Kafka provides a fairly large amounts of configurable properties. This section describes some settings more commonly used in Entur. For a complete listing, see Kafka Consumer Configurations for Confluent Platform | Confluent Documentation and Kafka Producer Configurations for Confluent Platform | Confluent Documentation.

Optional consumer properties

  • specific.avro.reader determines whether to use SpecificRecord or GenericRecord for deserializing Avro messages. SpecificRecord is nearly always preferred in Entur. See "Using Avro Schemas" for details.
  • session.timeout.ms determines the maximum length of time between received heartbeats before consumer is to be considered failed by Kafka, which then leads to rebalancing the consumer group. A too low value may also result in (forcing) rebalancing and rejoining, in turn impacting performance. Setting a too high value will also introduce long delays in failure detection (such as an ungraceful shutdown of consumers), potentially causing lengthy delays before partitions assigned to failed consumers are rebalanced to fresh ones.
  • max.poll.interval.ms sets the maximum interval between polls from the consumer. This is useful for recovering from a consumer getting stuck in some sort of processing failure or loop, even if it is still emitting heartbeats
  • max.poll.records sets the maximum number of records sent by Kafka in each polling response. Use this to balance length of time between calls and latency. Increasing this setting can be useful if processing of records is expensive enough to cause a large batch to exceed the max.poll.interval.ms setting.
  • auto.offset.reset determines behavior if no prior offset has been committed for the consumer group and partition in question. latest will set the starting offset to the latest message, while earliest starts from the lowest offset present on the partition. In short, an offset is a unique id and index for a message (in a partition), i.e. the position for a message, which may be used to look up a message. Offsets are used by consumers in order to consume messages (from the offset position).

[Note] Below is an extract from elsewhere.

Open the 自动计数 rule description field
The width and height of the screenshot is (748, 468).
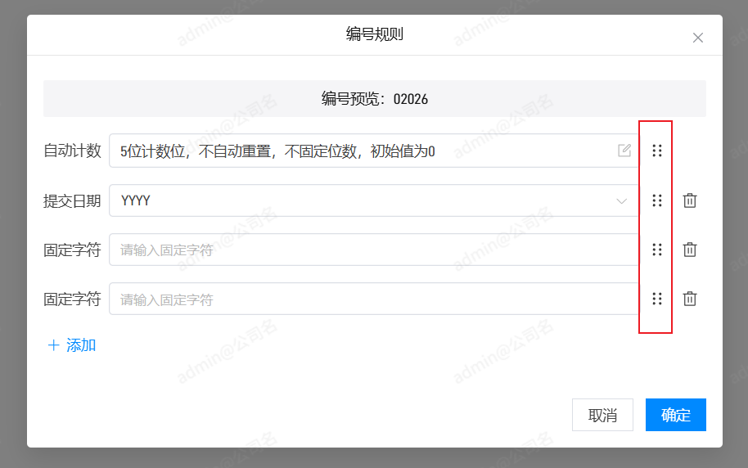(x=360, y=151)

Optional producer properties

  • acks determines the number of acknowledgements of a message from separate brokers the producer requires before considering a request complete. This provides a degree of control over the balance between performance and guaranteed delivery. Common settings are 0, 1 or all
  • retries controls the number of times to resend a request that fails with a potentially transient error, such as network failures. Typically one uses either 0 or maxint, in the latter case allowing the delivery.timeout.ms configuration to control retry behavior.
  • enable.idempotence sets whether to guarantee exactly one copy of each message is written. This requires retries to be greater than 0 (otherwise, idempotence is implicitly guaranteed), acks set to all and max.in.flight.requests.per.connection no greater than 5.
  • max.in.flight.requests.per.connection controls the maximum number of unacknowledged requests the client will send before blocking.
  • delivery.timeout.ms controls the amount of time to wait for a call to send() to return before considering the request failed.
  • compression.type sets the compression type to use, if any. Valid values are none, gzip, snappy, lz4 or zstd. This saves both network capacity and disk storage space, especially for repetitive structures like XML or JSON. When using this, it is a good idea to consider the CPU implications for producers and consumers, as well as your batch.size setting. For more on compression, see "Compression".
  • batch.size determines the upper bound of a batch size before it is sent to the cluster, measured in bytes. The producer will wait for at most the linger.ms time before sending a batch if there are fewer bytes than the batch.sizesetting before sending. Note that linger.ms defaults to 0, meaning all messages are sent immediately without regard for the batch.size setting unless linger.ms is also set.